Effects of sodium‐glucose cotransporter‐2 inhibitors in myocardial infarction patients: A systematic review and meta‐analysis

Abstract Aims Sodium‐glucose cotransporter‐2 (SGLT2) inhibitors are known to improve cardiovascular outcomes in individuals with heart failure (HF), type 2 diabetes mellitus (T2DM) and chronic kidney disease (CKD). However, their efficacy following myocardial infarction (MI) remains unclear. Materials and Methods A systematic search was conducted using PubMed, Embase, Cochrane Library, Web of Science and ClinicalTrials.gov . Primary outcomes included hospitalization for heart failure (HHF), cardiovascular (CV) death, a composite of HHF or CV death, all‐cause death, major cardiovascular events (MACE), recurrent MI, severe arrhythmia, renal injury and stroke. Secondary outcomes targeted improvements in left ventricular ejection fraction (LVEF) and left ventricular end‐diastolic volume (LVEDV). Results Thirteen studies comprising 22 370 patients were included.

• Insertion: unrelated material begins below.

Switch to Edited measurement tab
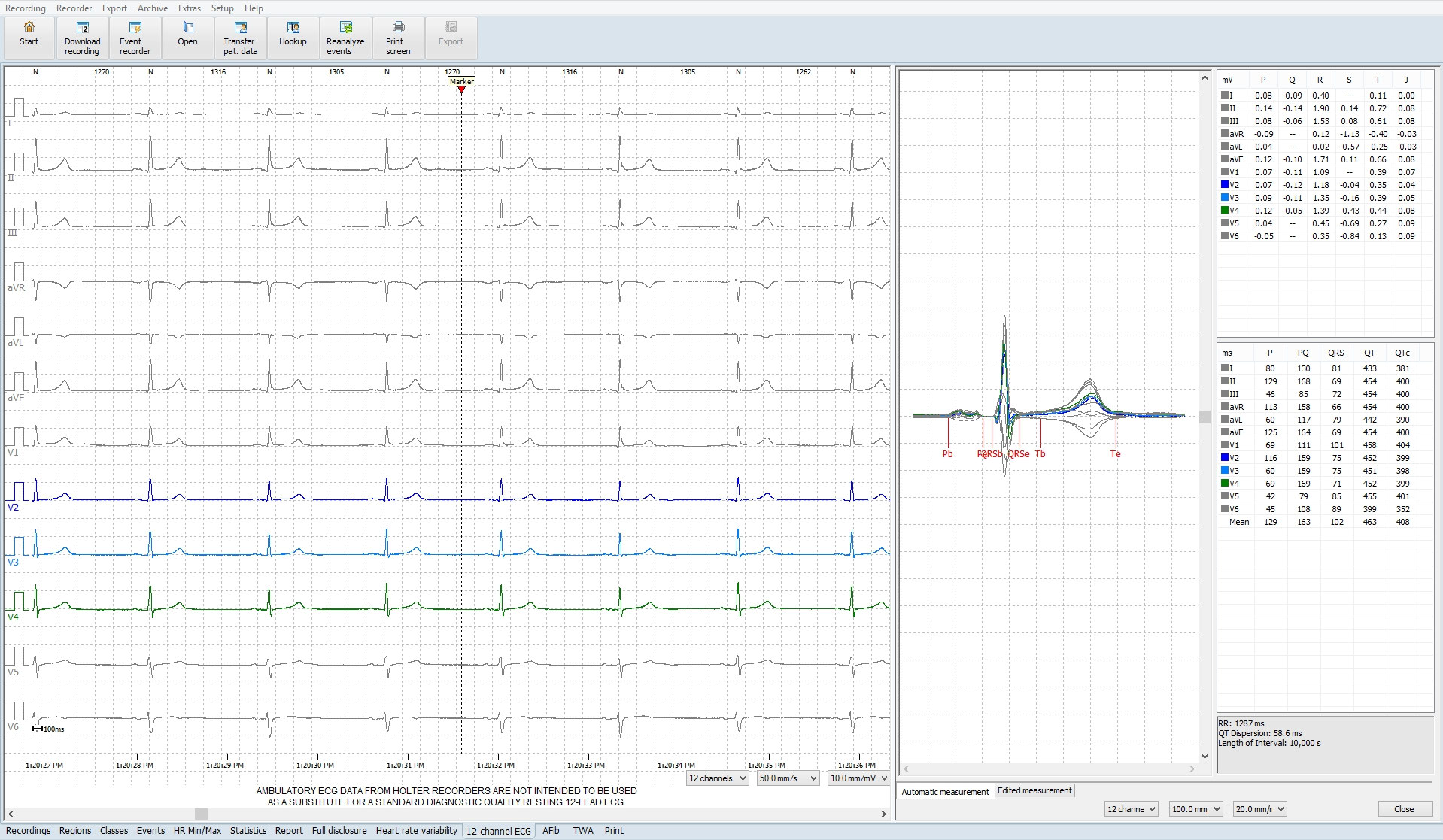Image resolution: width=1443 pixels, height=840 pixels. tap(1034, 790)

Meta‐analysis revealed that SGLT2 inhibitors reduced HHF (RR 0.69, 95% CI 0.61 to 0.78, p < 0.001), combined HHF or CV death (RR 0.87, 95% CI 0.77 to 0.99, p = 0.028), all‐cause mortality (RR 0.82, 95% CI 0.73 to 0.93, p = 0.002), MACE (RR 0.68, 95% CI 0.53 to 0.88, p = 0.004), recurrent MI (RR 0.81, 95% CI 0.69 to 0.94, p = 0.007), severe arrhythmia (RR 0.54, 95% CI 0.34 to 0.85, p = 0.009) and renal injury (RR 0.68, 95% CI 0.53 to 0.87, p = 0.002). Improvement in LVEF (MD 3.96%, 95% CI 2.52 to 5.40; p < 0.001) and LVEDV (MD −5.52 mL, 95% CI −10.21 to −0.83; p = 0.021) was notably greater in the SGLT2 inhibitors group. Conclusions In post‐MI patients, we first found that SGLT2 inhibitors significantly lowered the risk of HHF, combined CV death or HHF, all‐cause death, MACE, recurrent MI, severe arrhythmias and renal injury. Additionally, SGLT2 inhibitors improved LVEF and LVEDV.